Key research themes
1. How is digital platform governance addressing multifaceted societal challenges across privacy, competition, and cultural regulation?
This research area focuses on understanding the regulatory frameworks and policy approaches that govern digital platforms, addressing the complex intersection of privacy concerns, platform market dominance, misinformation, cultural impacts, and the diverse social harms stemming from digital content aggregation and distribution. It is critical because these platforms shape public discourse, economic competition, and cultural production worldwide, necessitating comprehensive governance models that cross traditional policy divides.
2. What governance models and policy strategies can enhance digital inclusion and mitigate digital divides at local and international levels?
Research under this theme explores the multifaceted digital divide — access, skills, socio-economic factors — and how policy initiatives at regional, national, and local government levels, as well as international bodies, can foster digital inclusion. It examines collaborative governance approaches, the evolution from exclusion towards equity in digital participation, and the role of education, infrastructure, and digital literacy in bridging divides, which remain critical for equitable socio-economic development in the digital age.
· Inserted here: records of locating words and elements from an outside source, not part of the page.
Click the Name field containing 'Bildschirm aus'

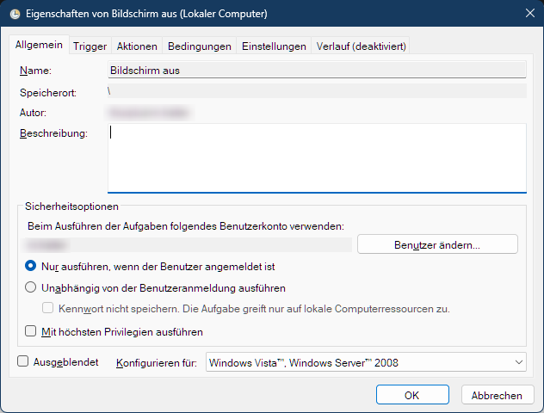click(316, 71)
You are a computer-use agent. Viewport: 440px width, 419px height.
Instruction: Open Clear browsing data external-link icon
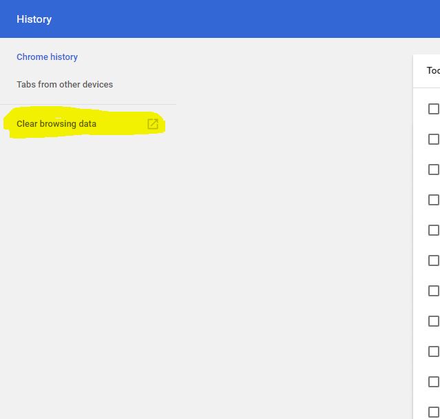[x=153, y=124]
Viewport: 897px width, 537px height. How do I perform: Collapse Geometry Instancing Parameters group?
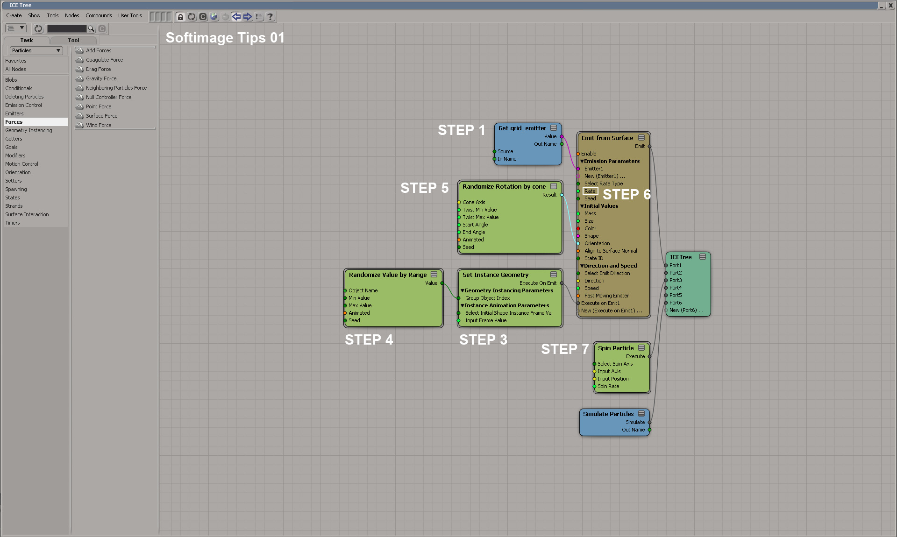tap(462, 290)
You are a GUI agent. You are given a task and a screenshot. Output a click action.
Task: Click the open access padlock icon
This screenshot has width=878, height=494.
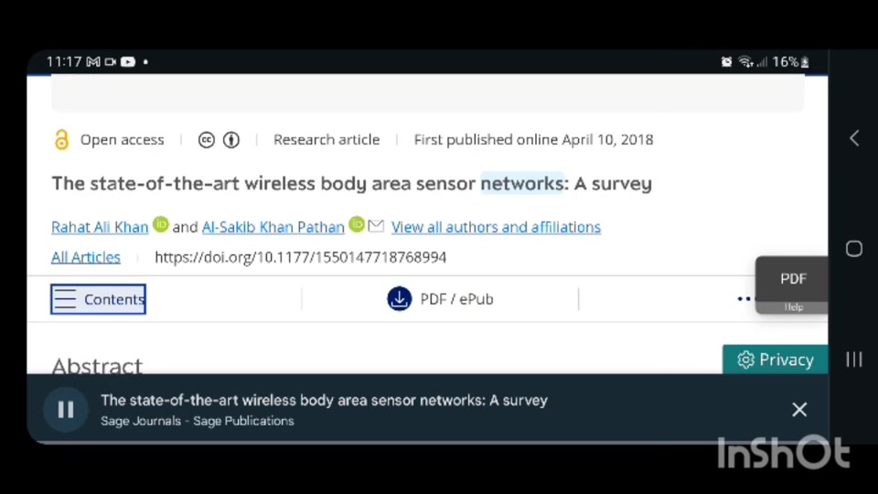point(61,140)
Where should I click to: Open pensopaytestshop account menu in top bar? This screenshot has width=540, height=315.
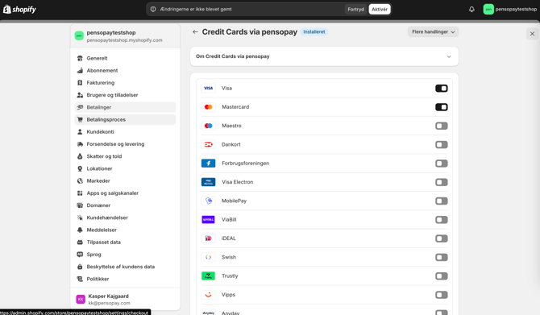pyautogui.click(x=509, y=10)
3. How can emerging disruptive digital technologies be governed to balance innovation benefits with societal risks and ethical challenges?
This theme addresses the challenges governments face in regulating and formulating policies around fast-evolving disruptive technologies—including AI, big data, autonomous systems, and blockchain—balancing their transformative potential with risks like privacy violations, labor market disruption, and socio-economic inequality. It foregrounds the need for adaptive, interdisciplinary governance frameworks that integrate technical, social, economic, and political considerations, and emphasizes proactive, inclusive policymaking to maximize benefits while mitigating harms.
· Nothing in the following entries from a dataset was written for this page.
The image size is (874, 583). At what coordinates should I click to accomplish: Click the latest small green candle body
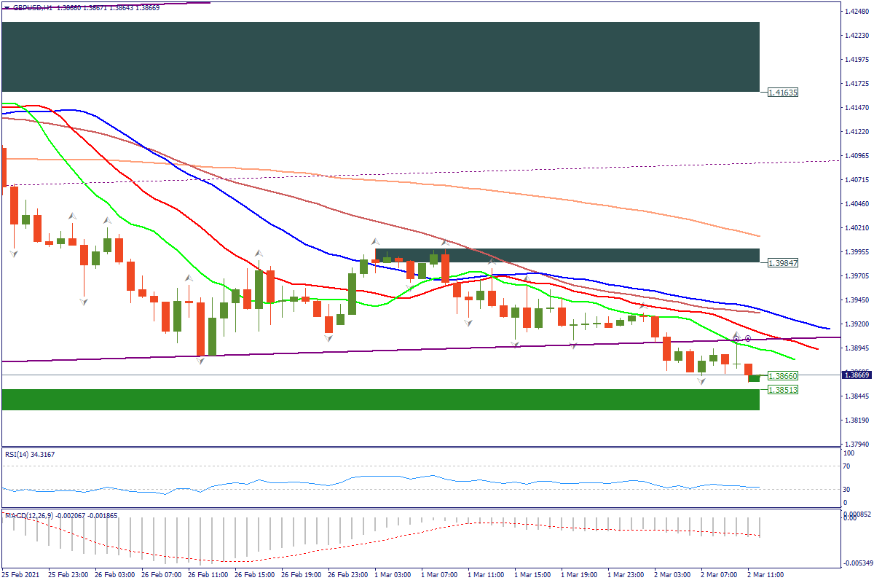point(753,378)
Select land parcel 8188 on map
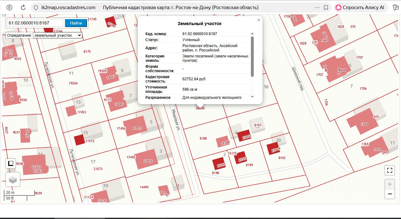This screenshot has height=219, width=401. click(203, 138)
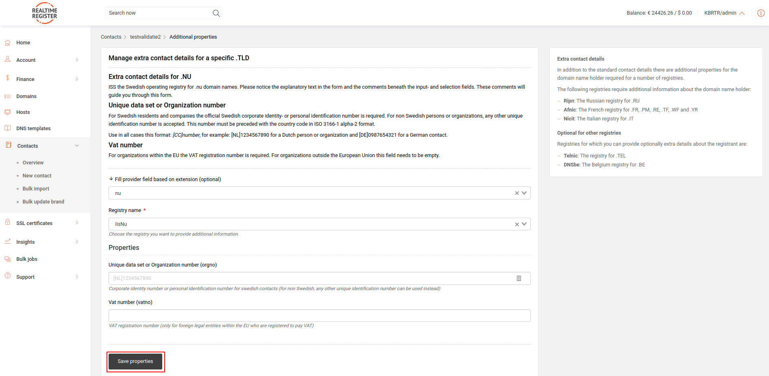This screenshot has width=769, height=376.
Task: Open the Registry name dropdown
Action: pos(525,224)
4. How do supranational institutions like the European Union facilitate the global diffusion and enforcement of digital data protection norms?
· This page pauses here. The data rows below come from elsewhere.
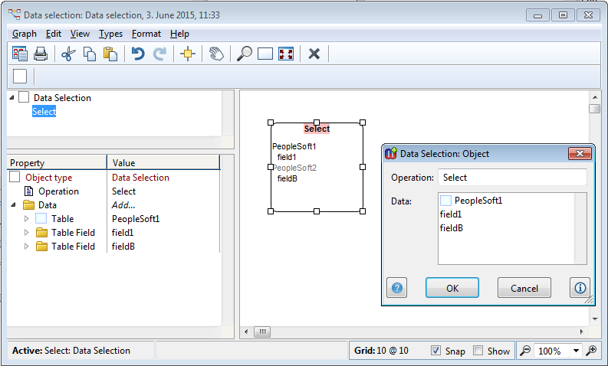This screenshot has width=608, height=366.
Task: Click the Cut scissors icon
Action: pyautogui.click(x=68, y=54)
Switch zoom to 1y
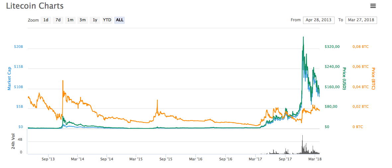Image resolution: width=392 pixels, height=168 pixels. point(95,20)
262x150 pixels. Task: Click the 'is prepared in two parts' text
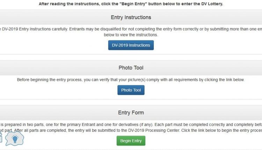pyautogui.click(x=22, y=125)

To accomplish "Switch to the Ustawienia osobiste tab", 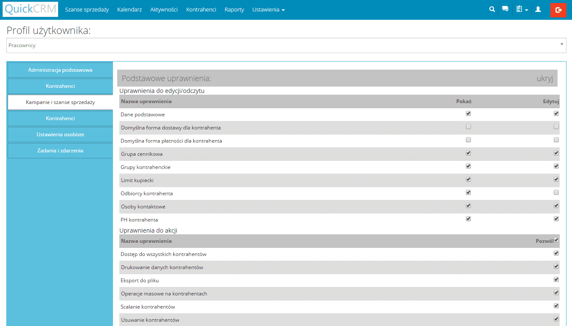I will tap(60, 135).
This research theme investigates the institutional mechanisms and political dynamics through which the EU, via its supranational bodies, projects regulatory power beyond its borders to establish global standards, particularly exemplified by the GDPR. Understanding this process is vital for comprehending how data protection norms are internationalized, the role of institutional capacity and integration theory in regulatory exportation, and the geopolitical impact of regulatory frameworks on shaping global digital policies.